According to the Financial Times, the number of firms providing legal services in immigration detention centres increased almost tenfold last September following changes made by the Legal Aid Agency.
Detention Action says this has led to detainees being forced to accept inadequate legal advice, including from solicitors with little experience in immigration law. In addition, some experienced firms with expertise in detention law have seen their workload slashed since last year's changes.
Bella Sankey, the director of Detention Action, was quoted as saying: "On the Legal Aid Agency's watch we've seen the equivalent of doctors being thrown into specialist life-saving operations without the experience and no one to check up on them. The result has been failures in legal advice for the most vulnerable people in our country and an ongoing risk of prolonged detention and unlawful removal."
Theresa Schleicher, a casework manager at Medical Justice, told the Financial Times: "Some of the firms don't have any detention experience. They simply don't know, for example, where to get medical reports, about what happens when people are released from detention, what it means when someone is given removal orders. That stuff is crucial — it's stuff the client might not understand. They really rely on the solicitor."
BID said: "Interviewees painted a damning picture of the quality of the legal advice surgeries. Of 51 individuals who made a legal advice surgery appointment with the duty solicitor, only 12 were given specific advice about their case. There were 12 individuals who were told by the solicitor that their case couldn't be taken on because of reasons to do with eligibility for legal aid, and not a single one had been informed of the possibility of applying the Legal Aid Agency for Exceptional Case Funding. Only 43.1% of individuals who currently have a solicitor said that their solicitor had applied for bail.

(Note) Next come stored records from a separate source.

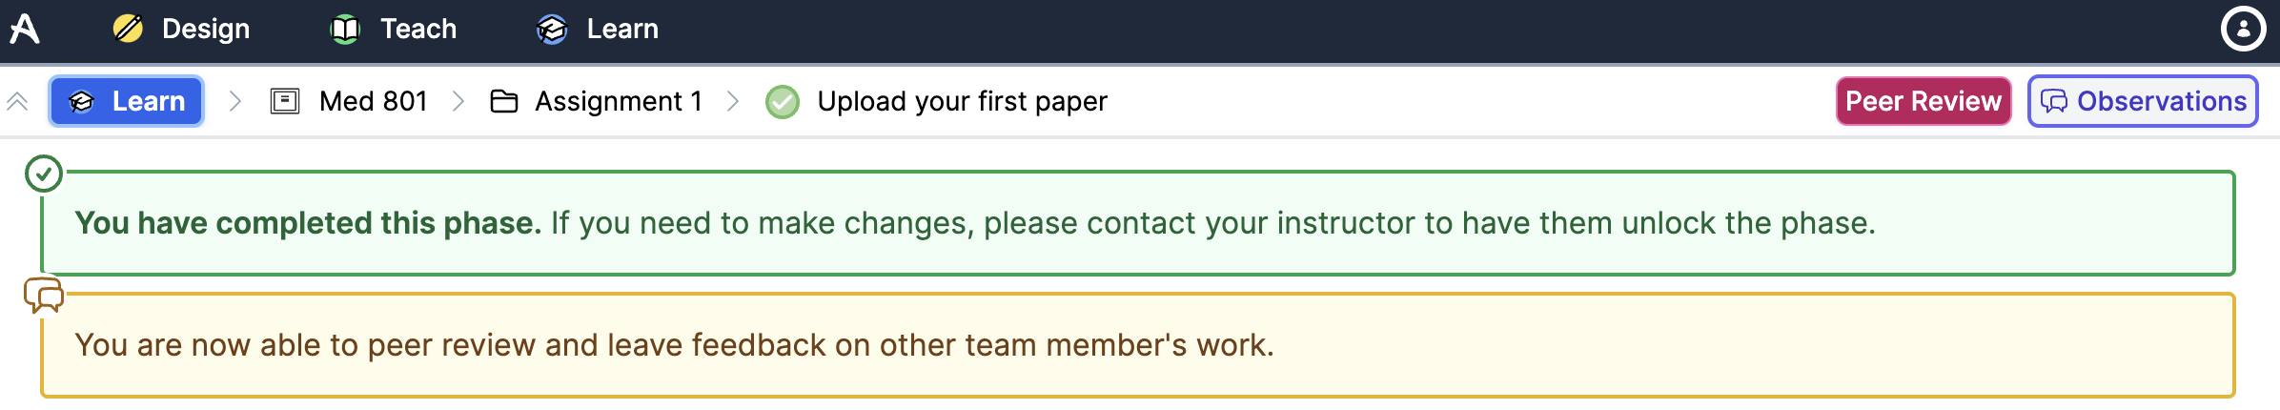Open the Observations panel button

2142,101
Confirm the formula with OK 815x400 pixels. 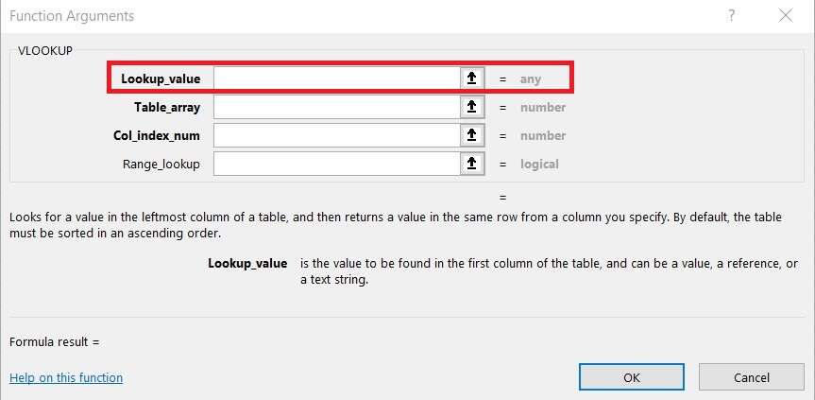coord(632,377)
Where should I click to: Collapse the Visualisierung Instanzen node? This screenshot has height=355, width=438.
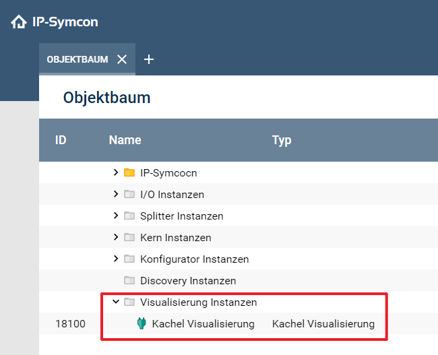click(116, 302)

"It was clear that the legal advice surgeries have a poor reputation in detention. Numerous interviewees complained that the duty solicitors lacked knowledge and were not helpful, and one told us that they had not bothered to make an appointment after being repeatedly told by other detainees that it would be a waste of time."
Celia Clarke, BID's director, said the inherent disadvantages detainees had against the Home Office were being compounded by multiple and systemic barriers to accessing justice.
"We demand the reinstatement of legal aid for all immigration cases and an end to the inhumane system of immigration detention," Clarke said.